Copy the records below in full and leave every image out of the copy.

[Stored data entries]
BEGIN

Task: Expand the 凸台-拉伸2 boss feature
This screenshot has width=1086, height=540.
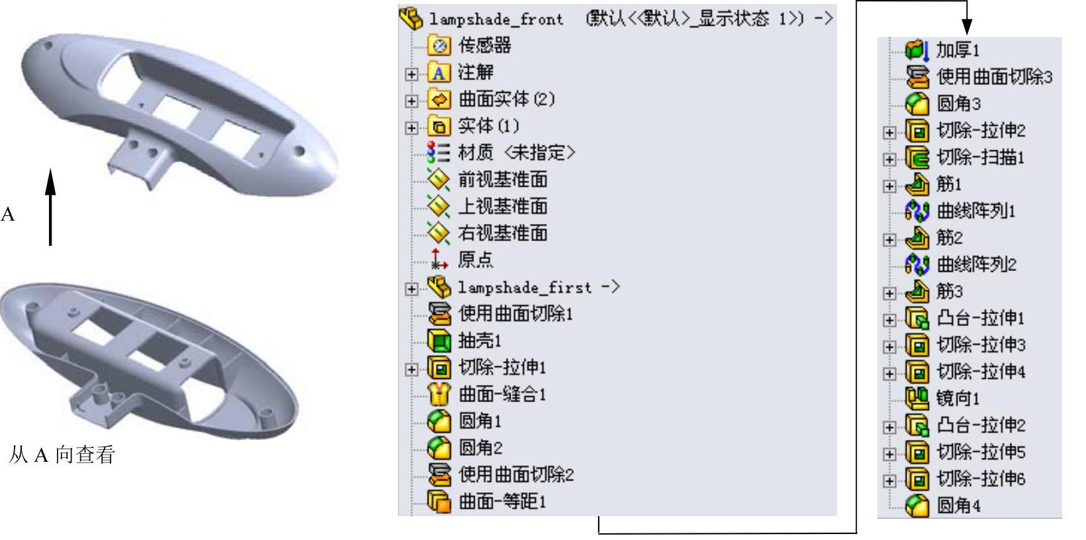Action: (x=889, y=427)
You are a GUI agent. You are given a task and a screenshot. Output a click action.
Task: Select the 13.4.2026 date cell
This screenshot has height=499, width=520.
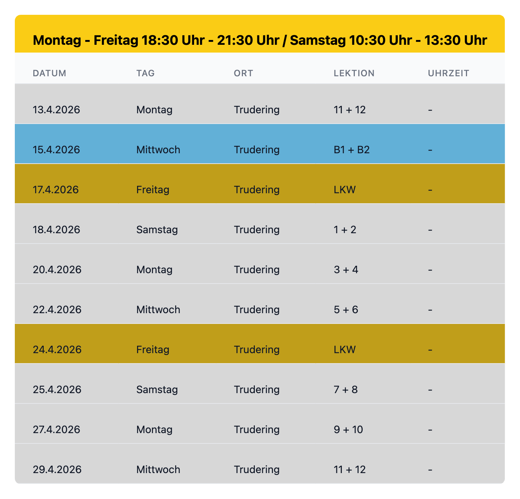[x=56, y=110]
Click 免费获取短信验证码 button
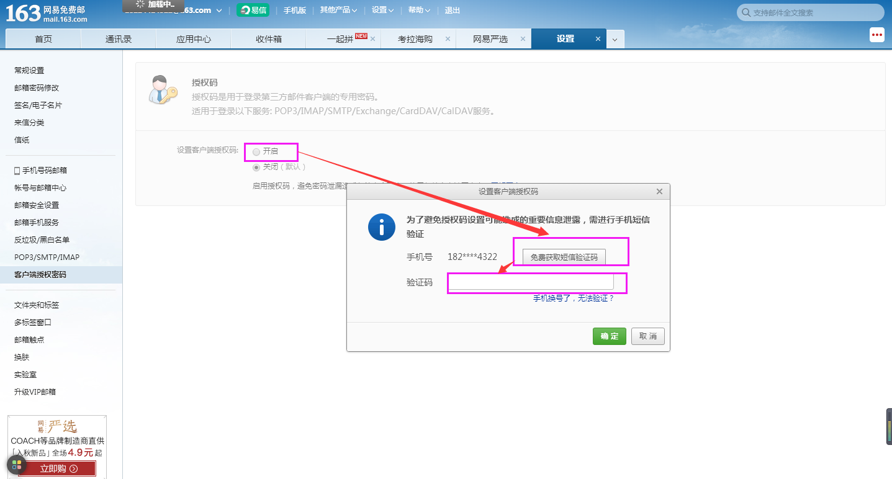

END

FINISHED TASK:
Task: Expand the 凸台-拉伸2 boss feature
This screenshot has width=1086, height=540.
Action: (x=889, y=427)
You are a GUI agent. You are given a task and a screenshot. Output a click action.
Task: Select the 13.4.2026 date cell
This screenshot has height=499, width=520.
[x=56, y=110]
Click 免费获取短信验证码 button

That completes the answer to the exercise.